Tu n’as pas répondu à ma dernière lettre. Pourtant je ne me sens pas abandonnée. Je sais que tu penses à moi, que tu m’envoies un baiser invisible le matin quand tu passes devant ma photo, la toute petite que tu as affichée dans ton hall d’entrée. Je porte un chandail trop grand. J’ai 20 ans et je souris de toutes mes dents. Mes cheveux sont ébouriffés. C’était un jour de grand vent sur le Passeig de Gràcia, nous attendions un bus qui n’arrivait pas.

Je n’ai pas de photo de toi dans mon appartement, mais je t’embrasse sur la joue chaque fois que ton souvenir me frôle.

As-tu retrouvé l’ivresse du baiser amoureux, sa tendresse animale? La douceur des langues spongieuses et les petits coups de dents. Le goût de la salive de l’autre. La meurtrissure aux commissures des lèvres.

Les premiers baisers, leur folie ravageuse qui étourdit, des petits carrés de peaux qui se cherchent à tâtons et s'aimantent. L'adolescence retrouvée. La première effusion des bouches présage l'avenir, c'est une Pythie de Delphes murmurant si les univers seront compatibles. Si on se reverra. Si les intentions sulfureuses sont simple afflux de sang, élan fougueux des épidermes, ou plongent plus loin dans une mangrove aux connivences profondes. Dans le baiser, il y a tant de mots tus, qui se faufilent entre les dents, sous le palais. Tandis que les lèvres se pressent et tatouent leurs sillons à l’encre sympathique, la vérité est là, blottie dans la caverne des muqueuses. Plus de faux semblants.


Soudain le souvenir du baiser de Gorbatchev et Honecker me percute, y avait-il autant de ferveur et de vérité, dans le bouche-à-bouche de ces deux-là? Difficile à dire, pourtant c'est toute une charge sensuelle et fraternelle que cette étreinte historique souffle dans notre imaginaire.
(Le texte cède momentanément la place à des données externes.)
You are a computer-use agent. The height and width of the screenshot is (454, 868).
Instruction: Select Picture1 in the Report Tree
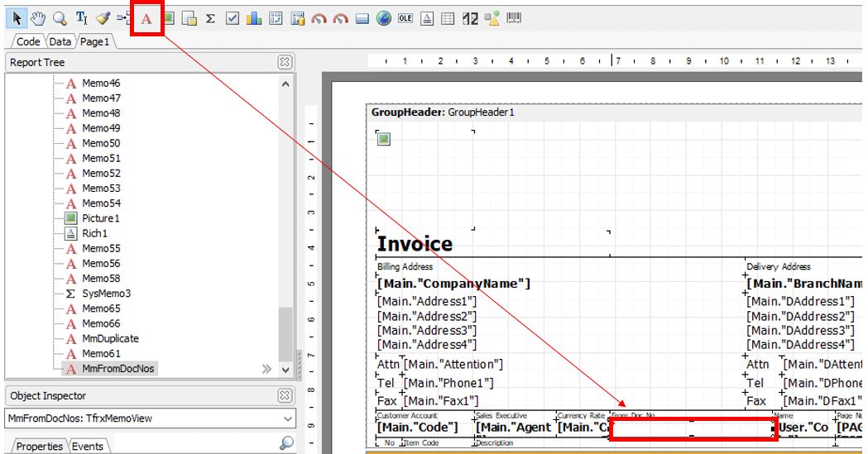click(100, 218)
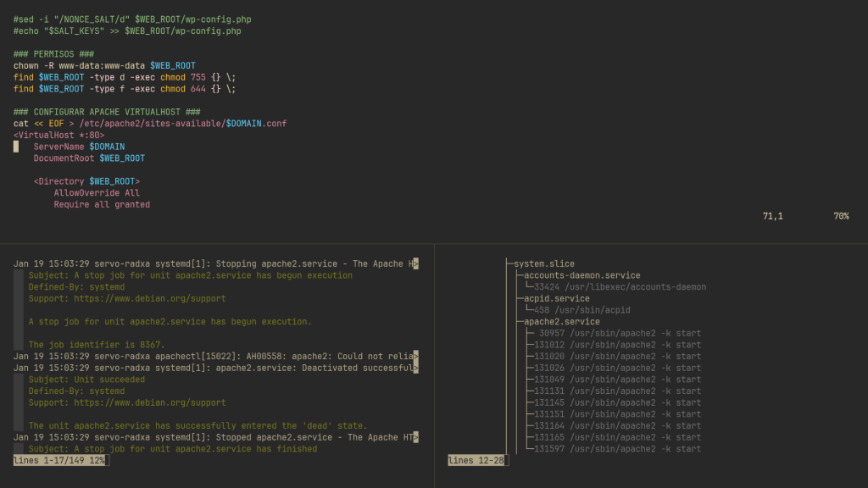Click the 'lines 1-17/149 12%' pager status
The image size is (868, 488).
click(x=59, y=460)
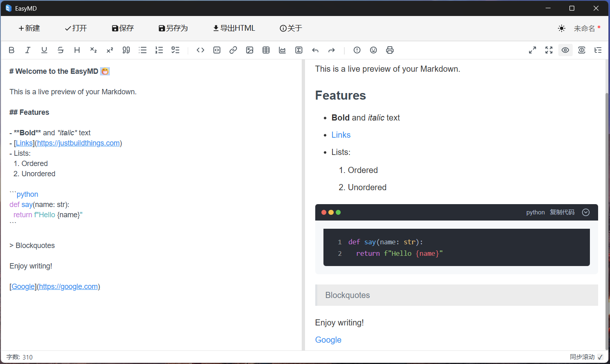Open the 另存为 save-as menu item
The width and height of the screenshot is (610, 364).
[173, 28]

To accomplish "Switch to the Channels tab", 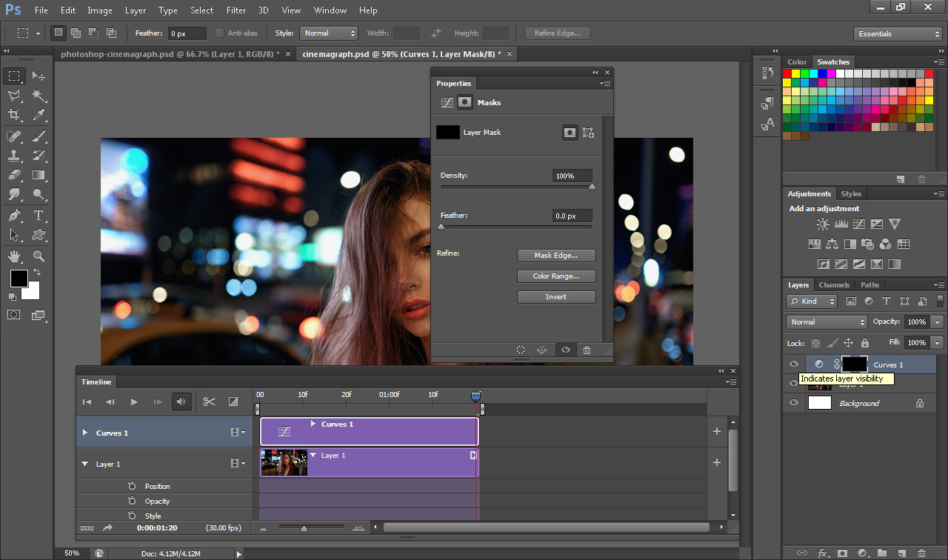I will point(834,285).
Je reregarde, pour la 159ème fois, la scène du tango dans Happy Together. Et je me reredis : quelle magie, le baiser. Qui déchire le rideau des grisailles, perce une brèche. Il est insoutenable d’assister à ce baiser dans la rue, attraper d'un coup d'oeil à travers la vitre du bus des lèvres qui se pressent sauvagement, quand on n'a personne à embrasser à pleine bouche. C'est parfois si douloureux: pourquoi n'y ai-je pas droit, moi? Puis un jour on est prêt, et le vrai baiser revient. Pas forcément comme on l'avait imaginé, mais on le reconnaît, c'est juste qu'on a fait du ménage dans son cœur, qu'on est prêt pour le baiser enflammé. Celui qui porte en germe de petites merveilles.

Ce matin, j'écoute la radio et une autre incandescence m'effleure, celle d'Irina Slavina, qui s'est immolée par le feu, torche vivante, épuisée par le harcèlement du gouvernement russe dans ses activités de journalisme. Elle laisse sur Terre, dans la Russie de Poutine, un mari et des enfants. Je lui envoie un baiser invisible et sans chair ni langue, dans l'éther où elle flotte à présent.